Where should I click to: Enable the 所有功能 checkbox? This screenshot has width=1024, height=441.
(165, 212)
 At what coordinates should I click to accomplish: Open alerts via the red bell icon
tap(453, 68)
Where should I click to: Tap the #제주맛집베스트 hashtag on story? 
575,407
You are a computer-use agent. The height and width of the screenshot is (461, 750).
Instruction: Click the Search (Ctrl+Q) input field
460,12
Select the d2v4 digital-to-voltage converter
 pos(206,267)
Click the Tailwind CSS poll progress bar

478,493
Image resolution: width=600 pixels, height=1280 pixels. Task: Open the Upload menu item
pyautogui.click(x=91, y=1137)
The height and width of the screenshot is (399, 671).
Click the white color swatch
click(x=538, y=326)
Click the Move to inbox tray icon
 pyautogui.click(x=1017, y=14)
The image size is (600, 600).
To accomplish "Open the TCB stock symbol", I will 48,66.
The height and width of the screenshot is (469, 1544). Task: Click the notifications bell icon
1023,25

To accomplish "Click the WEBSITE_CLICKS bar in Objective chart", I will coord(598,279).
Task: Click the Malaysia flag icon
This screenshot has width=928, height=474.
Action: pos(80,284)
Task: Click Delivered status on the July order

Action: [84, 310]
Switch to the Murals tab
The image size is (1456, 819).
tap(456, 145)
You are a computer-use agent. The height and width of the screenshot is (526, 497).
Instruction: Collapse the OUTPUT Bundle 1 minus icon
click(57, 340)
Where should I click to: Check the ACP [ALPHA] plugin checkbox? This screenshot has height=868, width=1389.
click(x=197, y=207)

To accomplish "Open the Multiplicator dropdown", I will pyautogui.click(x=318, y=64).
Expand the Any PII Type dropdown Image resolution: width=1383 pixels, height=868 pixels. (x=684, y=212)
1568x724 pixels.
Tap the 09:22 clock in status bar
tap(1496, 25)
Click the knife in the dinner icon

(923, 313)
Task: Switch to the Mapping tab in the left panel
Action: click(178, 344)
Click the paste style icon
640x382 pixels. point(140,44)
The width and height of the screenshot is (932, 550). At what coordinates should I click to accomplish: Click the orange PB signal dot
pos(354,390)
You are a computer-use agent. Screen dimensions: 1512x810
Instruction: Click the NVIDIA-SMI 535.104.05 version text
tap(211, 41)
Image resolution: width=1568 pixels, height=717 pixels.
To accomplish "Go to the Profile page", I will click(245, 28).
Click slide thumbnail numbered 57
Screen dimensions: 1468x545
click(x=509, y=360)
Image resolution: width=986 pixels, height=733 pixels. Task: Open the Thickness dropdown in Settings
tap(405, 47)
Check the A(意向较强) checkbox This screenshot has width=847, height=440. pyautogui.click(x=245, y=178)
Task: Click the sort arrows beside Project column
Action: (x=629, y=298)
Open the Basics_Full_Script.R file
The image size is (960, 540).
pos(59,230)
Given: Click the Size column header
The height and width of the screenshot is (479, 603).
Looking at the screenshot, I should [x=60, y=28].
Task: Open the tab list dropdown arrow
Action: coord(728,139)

──────

WORK ITEM »
Scan the material above for the string "computer". Return each line where it occurs.

RESPONSE AREA »
You are a computer-use agent. The height and width of the screenshot is (461, 750).
You are a computer-use agent. The height and width of the screenshot is (526, 497).
You are a computer-use agent. Screen dimensions: 1512x810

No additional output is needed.